You have to be disciplined with your time and your headspace. And I’d say that advice is really relevant for founders. You need to know what’s happening in a ton of areas in a business, but at a certain stage you need to be sure you’re flying at the right level and using your time and headspace where it has the highest impact.

The other big learning I’ve had is getting better at giving other people the spotlight and the mic and taking more of a backseat. I’ve always been relatively good at delegating, but I used to think of it as sort of a lazy practice and I wasn’t always as good at recognizing people as part of it. When you pair delegating with recognition and intentionally developing your people the goal and rewards for doing that become very clear and being disciplined there just keeps paying off — for you, for your team and for the business.

What’s next for ASG? What are you excited about?

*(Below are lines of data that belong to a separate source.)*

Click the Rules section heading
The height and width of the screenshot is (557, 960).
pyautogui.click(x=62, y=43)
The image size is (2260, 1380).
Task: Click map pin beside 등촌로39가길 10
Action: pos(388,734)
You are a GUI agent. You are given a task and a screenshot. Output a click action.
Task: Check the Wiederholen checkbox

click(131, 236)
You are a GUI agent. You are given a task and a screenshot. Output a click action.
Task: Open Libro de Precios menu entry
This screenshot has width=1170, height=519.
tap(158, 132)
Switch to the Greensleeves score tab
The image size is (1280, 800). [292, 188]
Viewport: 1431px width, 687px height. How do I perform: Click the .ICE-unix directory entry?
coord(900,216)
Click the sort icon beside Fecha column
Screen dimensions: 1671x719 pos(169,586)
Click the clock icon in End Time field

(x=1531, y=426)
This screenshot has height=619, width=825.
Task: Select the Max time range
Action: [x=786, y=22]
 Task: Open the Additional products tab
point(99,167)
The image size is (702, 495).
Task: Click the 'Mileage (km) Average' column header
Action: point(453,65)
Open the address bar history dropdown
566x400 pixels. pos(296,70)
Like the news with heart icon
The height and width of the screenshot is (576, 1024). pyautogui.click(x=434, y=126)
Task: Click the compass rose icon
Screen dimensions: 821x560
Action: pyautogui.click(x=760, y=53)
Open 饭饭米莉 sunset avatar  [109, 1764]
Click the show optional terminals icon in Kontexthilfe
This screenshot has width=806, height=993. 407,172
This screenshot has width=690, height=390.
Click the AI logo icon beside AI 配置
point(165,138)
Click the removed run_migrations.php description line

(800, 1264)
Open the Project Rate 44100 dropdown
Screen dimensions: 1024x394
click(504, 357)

We just passed 50 acquisitions, and that’s a great milestone. I think what we have been great at that’s gotten us there is the professionalization of our companies, particularly through M&A growth and talent development. That’s a huge part of our success in growing a single acquisition into a market leader across a whole vertical like we did with Paradigm and are doing with Radicle Health, Actabl, and Traject

For the future, my focus is on getting bigger and we’ll do that by scaling the things we’re great at and getting even better at the things we’re good at. I have a huge focus on organic growth right now. I don’t just want to be ‘good’ at it — I want us to be the experts. And I think we're going to do that because we're focused on it.